Gherla Prison is a penitentiary located in the Romanian city of Gherla, in Cluj County. The prison dates from 1785; it is infamous for the treatment of its political inmates, especially during the Communist regime. In Romanian slang the generic word for a prison is "gherlǎ", after the institution.

History

Early years
The basic structure came from the fortress of Gherla or "Szamos-uj-var" (equivalent to transliteration from Hungarian, meaning "New castle on the Szamos") built around 1540 by George Martinuzzi, archbishop, cardinal and Imperial Treasurer of the Habsburg Empire.

Through the Imperial Decree of Joseph II, Holy Roman Emperor, dated October 20, 1785 this fortress was transformed into "Carcer Magni Principatus Transilvanie" (The Major Prison of Transylvanian Principality).

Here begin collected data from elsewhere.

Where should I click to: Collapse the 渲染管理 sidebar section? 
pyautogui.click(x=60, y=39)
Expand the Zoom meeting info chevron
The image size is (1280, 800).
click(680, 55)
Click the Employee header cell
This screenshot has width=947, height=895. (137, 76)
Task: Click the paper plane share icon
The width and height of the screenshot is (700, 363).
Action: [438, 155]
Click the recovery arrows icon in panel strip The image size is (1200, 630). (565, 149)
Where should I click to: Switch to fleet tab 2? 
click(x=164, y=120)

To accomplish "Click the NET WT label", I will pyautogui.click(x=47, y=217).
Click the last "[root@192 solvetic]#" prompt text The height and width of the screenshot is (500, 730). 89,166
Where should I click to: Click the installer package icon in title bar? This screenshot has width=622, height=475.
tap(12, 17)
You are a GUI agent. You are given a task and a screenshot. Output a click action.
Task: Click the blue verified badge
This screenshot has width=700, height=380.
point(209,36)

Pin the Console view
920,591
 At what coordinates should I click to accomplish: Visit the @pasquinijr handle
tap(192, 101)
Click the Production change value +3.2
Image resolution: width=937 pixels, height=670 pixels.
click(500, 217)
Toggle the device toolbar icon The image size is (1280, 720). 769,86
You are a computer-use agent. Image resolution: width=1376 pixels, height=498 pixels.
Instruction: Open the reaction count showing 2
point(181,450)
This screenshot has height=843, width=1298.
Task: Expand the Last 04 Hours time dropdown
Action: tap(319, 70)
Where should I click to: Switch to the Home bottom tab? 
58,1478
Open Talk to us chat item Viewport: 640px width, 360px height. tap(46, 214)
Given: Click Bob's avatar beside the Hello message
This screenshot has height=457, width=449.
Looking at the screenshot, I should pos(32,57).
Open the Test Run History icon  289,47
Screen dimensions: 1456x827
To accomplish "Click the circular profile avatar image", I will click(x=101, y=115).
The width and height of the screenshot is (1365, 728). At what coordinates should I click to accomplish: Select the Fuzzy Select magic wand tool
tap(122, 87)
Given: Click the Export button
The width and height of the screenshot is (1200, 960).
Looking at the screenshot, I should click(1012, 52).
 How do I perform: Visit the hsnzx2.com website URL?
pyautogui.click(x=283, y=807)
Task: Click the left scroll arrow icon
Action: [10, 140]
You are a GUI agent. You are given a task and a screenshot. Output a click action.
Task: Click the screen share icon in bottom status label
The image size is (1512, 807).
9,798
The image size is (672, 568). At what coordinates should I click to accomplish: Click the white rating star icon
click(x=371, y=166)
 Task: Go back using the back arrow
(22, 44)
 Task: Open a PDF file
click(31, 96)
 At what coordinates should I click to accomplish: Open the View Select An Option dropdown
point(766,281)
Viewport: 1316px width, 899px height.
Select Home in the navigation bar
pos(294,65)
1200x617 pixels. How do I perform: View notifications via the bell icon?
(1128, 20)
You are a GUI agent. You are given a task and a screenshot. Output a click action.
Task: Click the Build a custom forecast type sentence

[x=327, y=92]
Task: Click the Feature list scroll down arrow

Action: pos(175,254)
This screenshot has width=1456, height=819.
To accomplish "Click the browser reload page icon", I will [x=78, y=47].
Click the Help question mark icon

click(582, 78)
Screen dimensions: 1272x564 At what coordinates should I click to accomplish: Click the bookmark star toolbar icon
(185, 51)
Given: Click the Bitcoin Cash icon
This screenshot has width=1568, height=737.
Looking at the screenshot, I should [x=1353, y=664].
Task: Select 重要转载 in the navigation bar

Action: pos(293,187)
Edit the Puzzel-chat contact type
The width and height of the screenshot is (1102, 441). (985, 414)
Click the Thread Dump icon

Throughout its history under the Austrian Empire, then Austro-Hungarian Empire, Hungary and finally Romania the penitentiary also hosted various industrial activities.    Near the prison a large cemetery holds the bodies of many inmates, including Sándor Rózsa, a well-known local "Robin Hood".

Communist era

Many Romanian military officers who had initially fought against the Soviet Army in World War II were incarcerated in Gherla Prison by the Communist regime after the end of the war. Many of the anti-Communist opposition figures spent jail time or disappeared forever into this prison.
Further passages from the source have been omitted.